---- TASK DATA

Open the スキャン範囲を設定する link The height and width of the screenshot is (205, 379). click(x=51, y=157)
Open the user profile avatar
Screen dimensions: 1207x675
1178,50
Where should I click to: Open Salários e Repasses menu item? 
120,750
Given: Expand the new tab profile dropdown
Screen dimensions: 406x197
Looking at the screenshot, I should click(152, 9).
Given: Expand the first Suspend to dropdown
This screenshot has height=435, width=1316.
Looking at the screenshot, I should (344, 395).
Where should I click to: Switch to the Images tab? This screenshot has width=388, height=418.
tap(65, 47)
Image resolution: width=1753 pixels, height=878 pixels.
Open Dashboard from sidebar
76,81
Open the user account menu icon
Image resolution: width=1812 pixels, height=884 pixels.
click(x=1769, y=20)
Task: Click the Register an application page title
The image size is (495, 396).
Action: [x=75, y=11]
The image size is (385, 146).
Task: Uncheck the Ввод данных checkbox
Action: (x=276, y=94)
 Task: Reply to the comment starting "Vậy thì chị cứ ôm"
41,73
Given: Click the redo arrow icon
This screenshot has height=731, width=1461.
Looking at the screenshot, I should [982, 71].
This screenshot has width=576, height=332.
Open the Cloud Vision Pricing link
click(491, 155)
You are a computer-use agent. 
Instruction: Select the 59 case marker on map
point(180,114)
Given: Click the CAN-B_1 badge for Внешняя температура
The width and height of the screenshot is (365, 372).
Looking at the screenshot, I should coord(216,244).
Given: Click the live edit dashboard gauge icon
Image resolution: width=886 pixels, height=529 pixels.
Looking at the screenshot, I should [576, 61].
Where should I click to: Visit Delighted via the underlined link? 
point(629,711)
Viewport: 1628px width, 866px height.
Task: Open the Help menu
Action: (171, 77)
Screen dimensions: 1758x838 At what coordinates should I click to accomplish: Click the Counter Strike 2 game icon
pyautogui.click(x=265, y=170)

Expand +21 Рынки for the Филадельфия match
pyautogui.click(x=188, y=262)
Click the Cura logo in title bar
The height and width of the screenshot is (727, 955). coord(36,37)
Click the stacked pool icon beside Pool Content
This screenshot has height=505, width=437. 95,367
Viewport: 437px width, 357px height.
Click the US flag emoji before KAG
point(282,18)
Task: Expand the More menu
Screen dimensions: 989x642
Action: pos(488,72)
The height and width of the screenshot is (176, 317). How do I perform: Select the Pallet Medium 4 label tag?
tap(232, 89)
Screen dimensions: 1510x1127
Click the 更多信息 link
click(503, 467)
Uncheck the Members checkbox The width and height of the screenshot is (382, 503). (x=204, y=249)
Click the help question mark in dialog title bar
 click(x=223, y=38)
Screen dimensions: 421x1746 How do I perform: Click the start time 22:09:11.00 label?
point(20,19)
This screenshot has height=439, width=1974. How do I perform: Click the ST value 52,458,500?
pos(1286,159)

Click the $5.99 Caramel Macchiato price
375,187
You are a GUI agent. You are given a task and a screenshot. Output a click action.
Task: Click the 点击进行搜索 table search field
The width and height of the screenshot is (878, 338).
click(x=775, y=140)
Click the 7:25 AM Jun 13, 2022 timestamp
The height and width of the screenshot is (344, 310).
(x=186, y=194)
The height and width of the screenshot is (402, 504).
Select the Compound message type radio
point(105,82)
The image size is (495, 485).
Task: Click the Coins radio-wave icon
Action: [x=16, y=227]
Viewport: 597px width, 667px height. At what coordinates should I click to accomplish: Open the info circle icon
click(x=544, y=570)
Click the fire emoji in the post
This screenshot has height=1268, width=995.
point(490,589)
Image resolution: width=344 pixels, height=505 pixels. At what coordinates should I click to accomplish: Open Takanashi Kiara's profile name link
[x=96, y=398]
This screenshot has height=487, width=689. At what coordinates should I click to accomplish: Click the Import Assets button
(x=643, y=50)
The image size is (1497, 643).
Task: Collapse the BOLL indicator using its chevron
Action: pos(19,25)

--------

> **WORK TO COMPLETE**
Copy out only the lines above from the one with "Click the stacked" to the one with "The height and width of the screenshot is (402, 504).", inclusive, exactly as they stand.

> **EXERCISE SOLUTION**
Click the stacked pool icon beside Pool Content
This screenshot has height=505, width=437. 95,367
Viewport: 437px width, 357px height.
Click the US flag emoji before KAG
point(282,18)
Task: Expand the More menu
Screen dimensions: 989x642
Action: pos(488,72)
The height and width of the screenshot is (176, 317). How do I perform: Select the Pallet Medium 4 label tag?
tap(232, 89)
Screen dimensions: 1510x1127
Click the 更多信息 link
click(503, 467)
Uncheck the Members checkbox The width and height of the screenshot is (382, 503). (x=204, y=249)
Click the help question mark in dialog title bar
 click(x=223, y=38)
Screen dimensions: 421x1746 How do I perform: Click the start time 22:09:11.00 label?
point(20,19)
This screenshot has height=439, width=1974. How do I perform: Click the ST value 52,458,500?
pos(1286,159)

Click the $5.99 Caramel Macchiato price
375,187
You are a GUI agent. You are given a task and a screenshot. Output a click action.
Task: Click the 点击进行搜索 table search field
The width and height of the screenshot is (878, 338).
click(x=775, y=140)
Click the 7:25 AM Jun 13, 2022 timestamp
The height and width of the screenshot is (344, 310).
(x=186, y=194)
The height and width of the screenshot is (402, 504).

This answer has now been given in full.